As we ate the bitter herbs to remember the bitter life of Jews enslaved in Egypt under Pharaoh, we also prayed for Coptic Christians in Egypt – and all of the Christians being persecuted throughout the Middle East – who are living with the bitter reality of terror, persecution, and genocide.

And when we ate the celebratory meal with meat and chicken in honor of our freedom, we prayed for Holocaust survivors in Ukraine who are poverty-stricken and hungry.

We must act when there is an opportunity to help people in need, and indeed I have seen The Fellowship’s 1.6 million Jewish and Christian donors come together in an instant to help others. When hundreds of Syrian refugees were going hungry in Jordan, Fellowship donors immediately acted to provide food aid for a year.

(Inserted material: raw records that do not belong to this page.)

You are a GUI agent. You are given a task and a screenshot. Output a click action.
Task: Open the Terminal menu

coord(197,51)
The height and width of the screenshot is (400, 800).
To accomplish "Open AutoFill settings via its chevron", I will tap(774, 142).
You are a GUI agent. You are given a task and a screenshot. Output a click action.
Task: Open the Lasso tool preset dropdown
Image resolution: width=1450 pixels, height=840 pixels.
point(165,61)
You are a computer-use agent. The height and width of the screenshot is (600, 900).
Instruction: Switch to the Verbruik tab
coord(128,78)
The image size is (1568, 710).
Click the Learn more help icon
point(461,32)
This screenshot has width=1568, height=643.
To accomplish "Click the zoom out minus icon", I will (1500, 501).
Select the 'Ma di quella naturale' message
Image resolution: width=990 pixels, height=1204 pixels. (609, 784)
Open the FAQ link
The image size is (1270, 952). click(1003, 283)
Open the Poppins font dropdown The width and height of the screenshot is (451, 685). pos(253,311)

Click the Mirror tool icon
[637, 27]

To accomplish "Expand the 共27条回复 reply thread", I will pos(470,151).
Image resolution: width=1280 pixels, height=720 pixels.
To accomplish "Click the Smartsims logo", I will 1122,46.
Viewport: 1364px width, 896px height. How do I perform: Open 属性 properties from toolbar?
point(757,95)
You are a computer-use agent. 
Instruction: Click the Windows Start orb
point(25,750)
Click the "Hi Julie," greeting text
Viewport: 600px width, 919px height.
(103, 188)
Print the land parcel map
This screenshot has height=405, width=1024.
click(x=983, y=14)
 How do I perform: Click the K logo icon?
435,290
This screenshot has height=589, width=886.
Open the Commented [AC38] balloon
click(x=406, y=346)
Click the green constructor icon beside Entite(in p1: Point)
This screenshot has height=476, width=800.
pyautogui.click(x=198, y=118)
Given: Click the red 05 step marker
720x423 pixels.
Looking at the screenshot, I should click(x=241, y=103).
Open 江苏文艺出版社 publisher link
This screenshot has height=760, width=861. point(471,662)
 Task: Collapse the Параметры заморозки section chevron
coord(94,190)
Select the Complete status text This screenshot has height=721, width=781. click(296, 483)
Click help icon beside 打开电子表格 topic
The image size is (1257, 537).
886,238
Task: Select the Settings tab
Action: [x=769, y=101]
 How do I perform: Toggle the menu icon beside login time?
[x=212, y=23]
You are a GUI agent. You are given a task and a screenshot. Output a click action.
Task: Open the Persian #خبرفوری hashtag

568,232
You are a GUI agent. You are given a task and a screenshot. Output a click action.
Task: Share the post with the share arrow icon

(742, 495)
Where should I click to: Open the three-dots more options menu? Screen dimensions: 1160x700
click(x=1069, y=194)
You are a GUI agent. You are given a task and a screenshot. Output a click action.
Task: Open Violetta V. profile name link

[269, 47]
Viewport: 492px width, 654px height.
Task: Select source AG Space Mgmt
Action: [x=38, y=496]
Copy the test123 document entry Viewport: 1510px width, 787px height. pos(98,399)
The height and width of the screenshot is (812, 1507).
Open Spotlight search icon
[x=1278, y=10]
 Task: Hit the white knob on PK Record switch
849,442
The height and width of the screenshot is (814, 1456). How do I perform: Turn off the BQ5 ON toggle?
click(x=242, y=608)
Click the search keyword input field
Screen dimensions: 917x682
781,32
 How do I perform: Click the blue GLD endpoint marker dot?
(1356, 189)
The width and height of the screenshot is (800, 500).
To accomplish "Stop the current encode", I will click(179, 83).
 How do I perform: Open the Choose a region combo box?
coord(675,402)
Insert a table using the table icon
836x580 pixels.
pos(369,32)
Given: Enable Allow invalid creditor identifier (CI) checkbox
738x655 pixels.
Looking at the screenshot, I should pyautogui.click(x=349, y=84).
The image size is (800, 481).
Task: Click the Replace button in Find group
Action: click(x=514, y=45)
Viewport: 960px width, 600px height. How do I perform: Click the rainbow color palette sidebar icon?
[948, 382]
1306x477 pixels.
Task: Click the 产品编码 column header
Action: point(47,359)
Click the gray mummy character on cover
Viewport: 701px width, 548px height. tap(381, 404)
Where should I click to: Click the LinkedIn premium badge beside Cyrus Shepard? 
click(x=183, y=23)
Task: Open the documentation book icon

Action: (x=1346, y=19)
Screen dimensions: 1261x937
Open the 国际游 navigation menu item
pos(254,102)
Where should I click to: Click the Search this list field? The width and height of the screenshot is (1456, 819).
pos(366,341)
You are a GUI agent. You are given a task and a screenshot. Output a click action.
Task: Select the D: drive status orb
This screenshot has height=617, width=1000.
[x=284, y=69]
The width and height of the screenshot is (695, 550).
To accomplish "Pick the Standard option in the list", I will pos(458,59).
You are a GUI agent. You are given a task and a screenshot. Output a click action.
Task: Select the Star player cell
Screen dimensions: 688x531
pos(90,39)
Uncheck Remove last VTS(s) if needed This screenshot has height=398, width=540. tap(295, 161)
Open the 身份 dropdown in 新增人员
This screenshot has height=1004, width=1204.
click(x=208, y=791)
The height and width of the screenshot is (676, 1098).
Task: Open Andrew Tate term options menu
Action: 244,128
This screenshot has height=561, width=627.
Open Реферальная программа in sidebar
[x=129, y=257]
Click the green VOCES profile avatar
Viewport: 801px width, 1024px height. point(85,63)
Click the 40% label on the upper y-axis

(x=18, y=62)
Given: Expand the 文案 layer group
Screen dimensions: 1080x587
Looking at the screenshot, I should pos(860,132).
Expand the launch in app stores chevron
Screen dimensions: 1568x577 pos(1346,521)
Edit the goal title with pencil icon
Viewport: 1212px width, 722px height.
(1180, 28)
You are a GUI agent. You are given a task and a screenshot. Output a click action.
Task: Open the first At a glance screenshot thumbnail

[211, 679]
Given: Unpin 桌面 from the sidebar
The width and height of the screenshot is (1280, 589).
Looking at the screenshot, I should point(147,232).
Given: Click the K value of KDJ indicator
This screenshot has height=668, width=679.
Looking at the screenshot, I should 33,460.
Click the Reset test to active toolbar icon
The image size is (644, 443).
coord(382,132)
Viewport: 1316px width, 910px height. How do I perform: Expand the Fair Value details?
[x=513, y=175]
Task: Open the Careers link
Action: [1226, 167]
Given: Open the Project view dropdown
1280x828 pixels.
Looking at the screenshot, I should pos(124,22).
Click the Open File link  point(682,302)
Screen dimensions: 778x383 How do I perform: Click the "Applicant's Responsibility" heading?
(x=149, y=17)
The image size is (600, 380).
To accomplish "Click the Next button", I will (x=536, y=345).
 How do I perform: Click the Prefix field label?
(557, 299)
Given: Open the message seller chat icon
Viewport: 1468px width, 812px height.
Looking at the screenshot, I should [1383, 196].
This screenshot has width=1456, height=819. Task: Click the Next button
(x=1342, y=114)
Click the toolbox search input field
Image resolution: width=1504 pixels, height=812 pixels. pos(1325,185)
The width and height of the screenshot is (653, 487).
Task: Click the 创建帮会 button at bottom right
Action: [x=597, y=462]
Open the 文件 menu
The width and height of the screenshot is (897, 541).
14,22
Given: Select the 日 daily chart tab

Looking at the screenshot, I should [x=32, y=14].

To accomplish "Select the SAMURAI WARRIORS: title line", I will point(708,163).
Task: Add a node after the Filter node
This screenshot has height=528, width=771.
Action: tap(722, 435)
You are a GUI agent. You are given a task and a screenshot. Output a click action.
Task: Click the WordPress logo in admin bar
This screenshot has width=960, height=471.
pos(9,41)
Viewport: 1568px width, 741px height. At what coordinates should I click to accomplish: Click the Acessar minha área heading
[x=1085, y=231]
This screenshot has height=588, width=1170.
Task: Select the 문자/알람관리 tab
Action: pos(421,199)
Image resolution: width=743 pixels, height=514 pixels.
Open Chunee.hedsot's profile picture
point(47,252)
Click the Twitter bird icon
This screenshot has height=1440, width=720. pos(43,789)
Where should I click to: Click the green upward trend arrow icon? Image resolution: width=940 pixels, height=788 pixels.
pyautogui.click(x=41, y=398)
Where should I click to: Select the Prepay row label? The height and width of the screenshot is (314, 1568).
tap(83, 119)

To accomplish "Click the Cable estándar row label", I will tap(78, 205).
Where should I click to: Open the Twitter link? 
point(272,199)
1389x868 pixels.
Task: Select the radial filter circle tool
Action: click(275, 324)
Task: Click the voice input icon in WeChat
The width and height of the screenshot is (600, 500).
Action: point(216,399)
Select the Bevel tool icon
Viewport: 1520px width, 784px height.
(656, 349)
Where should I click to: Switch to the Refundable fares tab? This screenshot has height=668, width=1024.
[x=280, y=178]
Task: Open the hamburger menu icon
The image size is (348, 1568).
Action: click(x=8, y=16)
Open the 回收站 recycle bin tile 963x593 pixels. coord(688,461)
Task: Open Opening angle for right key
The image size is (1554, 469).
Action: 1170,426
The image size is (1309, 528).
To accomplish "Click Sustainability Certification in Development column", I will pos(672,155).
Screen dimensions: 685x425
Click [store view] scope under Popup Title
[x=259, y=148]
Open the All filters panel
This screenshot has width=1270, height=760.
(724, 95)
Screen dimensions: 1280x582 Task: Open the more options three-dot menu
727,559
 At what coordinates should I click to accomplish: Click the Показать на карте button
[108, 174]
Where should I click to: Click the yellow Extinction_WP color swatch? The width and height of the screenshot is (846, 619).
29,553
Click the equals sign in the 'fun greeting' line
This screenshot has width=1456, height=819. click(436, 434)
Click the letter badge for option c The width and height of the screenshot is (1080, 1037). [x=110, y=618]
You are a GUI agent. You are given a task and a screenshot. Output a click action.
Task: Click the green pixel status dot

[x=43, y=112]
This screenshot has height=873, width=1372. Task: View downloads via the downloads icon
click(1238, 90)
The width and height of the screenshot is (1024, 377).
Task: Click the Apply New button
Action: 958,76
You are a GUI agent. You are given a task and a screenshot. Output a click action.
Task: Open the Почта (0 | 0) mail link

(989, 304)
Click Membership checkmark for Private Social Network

When Jews from eastern Ukraine had to leave their homes and belongings after war broke out and threatened their lives, we set up refugee camps and brought them home to Israel. And when Chabad houses in Thailand, South America, and throughout the Middle East urgently needed security systems, within hours we provided them.

But every problem doesn’t always come with a quick solution.

And that’s why we have prayer.

This Passover, I will celebrate my people’s freedom. But NEVER will I forget or turn a blind eye to those still enslaved. I will act whenever possible, and pray at all times.

By living and passing on to our children the values of prayer and action, and by teaching them never to turn a blind eye to other people’s suffering, I am confident we will indeed merit our ultimate dream, and the culmination the Passover seder:

“Next year in the rebuilt Jerusalem!”